Ezekiel 2. 1 – 5

Mark 6. 1 – 13

Fr Alex


‘Familiarity breeds contempt’ as the saying goes, and that certainly seems to be the case for Jesus in today’s Gospel passage.  Despite performing great miracles around and even in the sea of Galilee, as we’ve heard over the last couple of weeks, he returns to his home town of Nazareth and is rejected by his own people.

News of his miracles has spread to the town – the people wonder “what deeds of power are being done by his hands?”  His teaching in the synagogue amazes them – “what is this wisdom that has been given to him?”

But instead of simply believing what their eyes and ears are telling them, they treat him with contempt.

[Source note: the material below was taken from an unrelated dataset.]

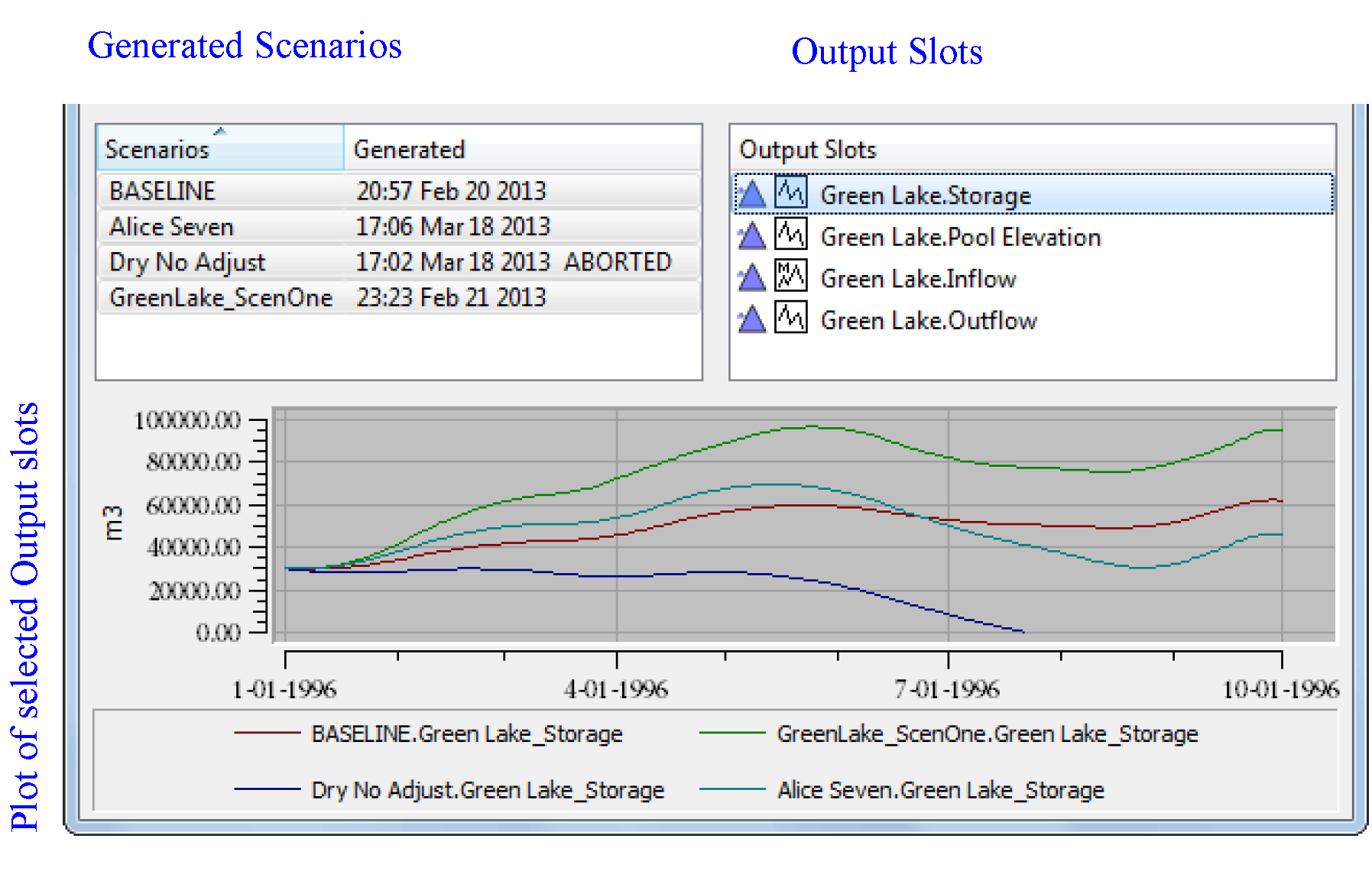
Task: Click the Green Lake.Storage series slot icon
Action: [790, 193]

“Is not this the carpenter?” they say.  In other words, “Surely he can’t be doing all this – he made my kitchen table!”

They can’t get beyond their limited view of who he is.

As if to highlight the ridiculousness of the situation, Mark uses a really quite funny bit of understatement: “and he could do no deed of power there… except that he laid his hands on a few sick people and cured them.”  He couldn’t do much then, only a few more miracles! 

But this bit of dramatic understatement makes the point: even though they rejected him, still he healed some of the sick who were there.  Imagine what he could’ve done with them if they’d accepted him and believed in him.

All the evidence for who Jesus is, is right there before them – but they can’t see it, because they don’t have faith.  Their lack of faith has blinded them to all that is possible with Jesus.  And it is faith that unlocks the great potential for transformation that comes about through relationship with him.

Faith is at the heart of this Gospel passage, and indeed the preceding stories over the last few Sundays.  Two weeks ago the disciples were terrified in the storm on the sea of Galilee, but Jesus was asleep.

When they woke him he said “have you still no faith?”  And he showed them what faith can do: he calmed the wind and the storm.

Last week we heard more about what faith can do: the leader of the synagogue had faith that Jesus could heal his dying daughter, and sought him out.  And his daughter was saved.

The haemorrhaging woman had faith that Jesus was the only way she could be healed, and reached out and touched him.  Jesus didn’t try to heal her – he didn’t even know who had touched him.  But when the woman admitted it, he said it was her faith that had made her well.

Today’s story is the climax of this sequence of readings, because it goes even further, and shows what is truly possible for those who reach out in faith to Jesus.  It goes beyond just being kept safe from storms at sea; even beyond being healed from sickness and saved from death.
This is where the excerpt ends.